-- begin EXTRACT TO READ --
Re: African letters (Was: A basic question on encoding Latin

From: Andrew Cunningham (andjc@ozemail.com.au)
Date: Sat Sep 25 1999 - 21:17:09 EDT


Thanks John,

I was aware of those characters ... just not sure whether to treat them as
variant glyphs or separate characters.

and yes the private use area could be used for for the additional two
characters (with diacritics) .. i'd started playing around with that idea
... not ideal, but workable ... dependent on the software and ime's being
used ...

i can throw something together for my own use ... but the actual people who
will be typing the material have medium to minimal levels of experience with
computers ... whatever input method I end up using will have to be fairly
transparent ... and simple to switch to and from ...

since i'm not a typographer .. any font solution I'm likely to come up with
will be crude at the best ...
-- end EXTRACT TO READ --
## [WORK TO DO]
Copy out the whole mailing-list reply about African letters above, word for word.
-- begin DATA EXCERPTS --
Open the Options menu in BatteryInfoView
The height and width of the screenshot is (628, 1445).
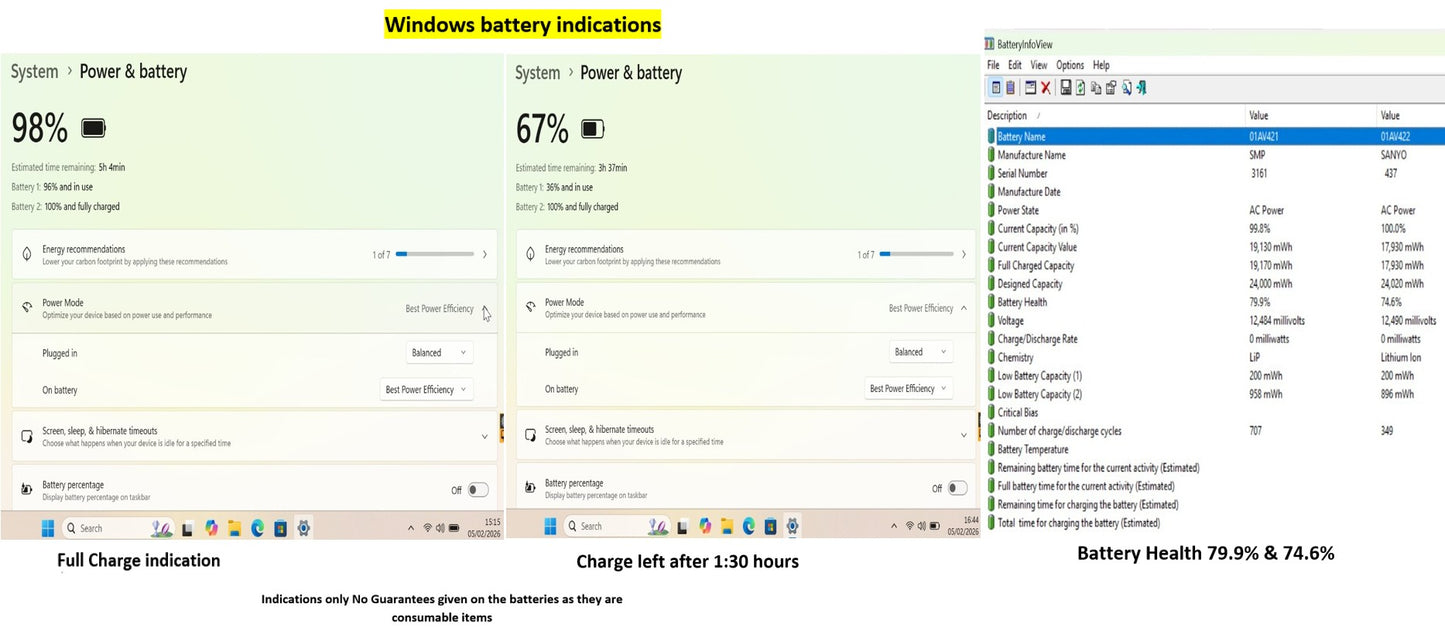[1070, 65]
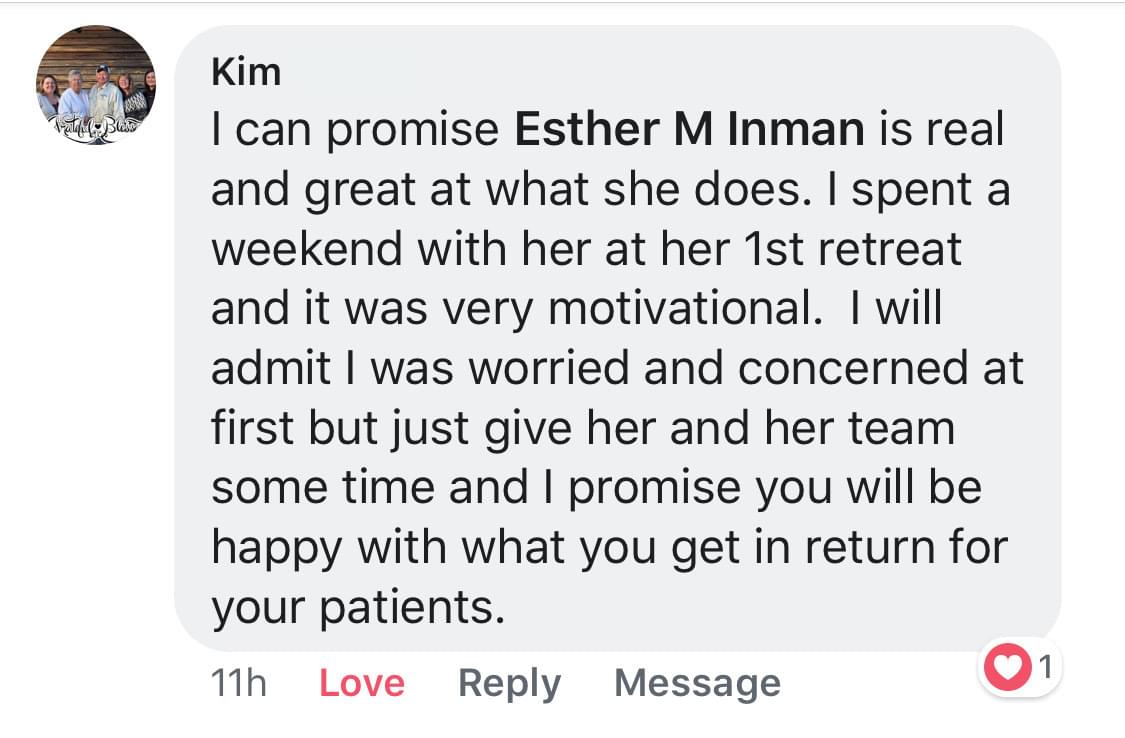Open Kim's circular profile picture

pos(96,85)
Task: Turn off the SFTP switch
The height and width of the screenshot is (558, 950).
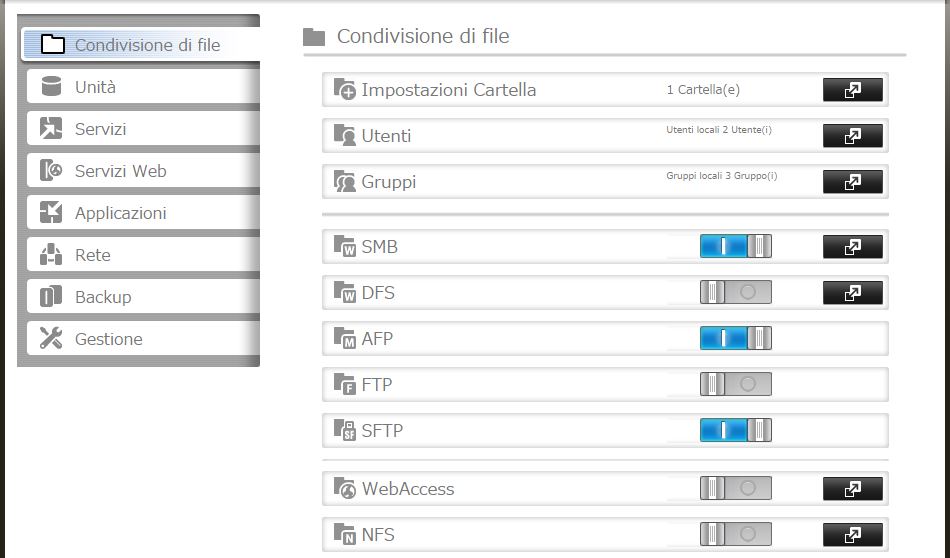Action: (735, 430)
-- end DATA EXCERPTS --
-- begin DATA EXCERPTS --
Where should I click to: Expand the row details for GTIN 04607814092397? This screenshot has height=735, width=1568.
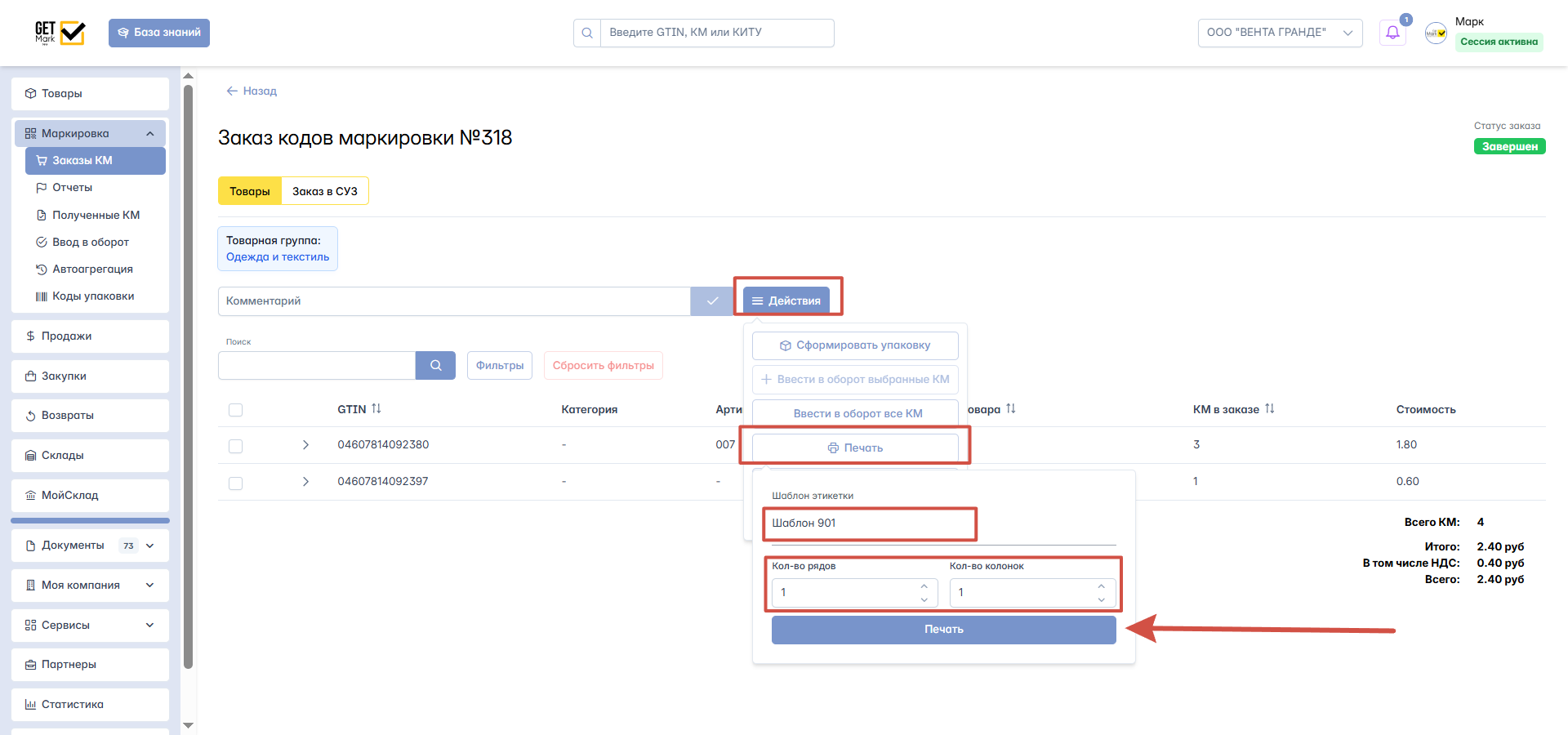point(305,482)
-- end DATA EXCERPTS --
-- begin DATA EXCERPTS --
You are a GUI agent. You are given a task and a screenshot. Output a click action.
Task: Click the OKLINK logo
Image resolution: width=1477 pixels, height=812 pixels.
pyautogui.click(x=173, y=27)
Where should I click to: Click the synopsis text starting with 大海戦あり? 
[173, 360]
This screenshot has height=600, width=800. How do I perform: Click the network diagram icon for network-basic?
-- end DATA EXCERPTS --
## [WRITTEN RESPONSE]
Re: African letters (Was: A basic question on encoding Latin

From: Andrew Cunningham (andjc@ozemail.com.au)
Date: Sat Sep 25 1999 - 21:17:09 EDT


Thanks John,

I was aware of those characters ... just not sure whether to treat them as
variant glyphs or separate characters.

and yes the private use area could be used for for the additional two
characters (with diacritics) .. i'd started playing around with that idea
... not ideal, but workable ... dependent on the software and ime's being
used ...

i can throw something together for my own use ... but the actual people who
will be typing the material have medium to minimal levels of experience with
computers ... whatever input method I end up using will have to be fairly
transparent ... and simple to switch to and from ...

since i'm not a typographer .. any font solution I'm likely to come up with
will be crude at the best ...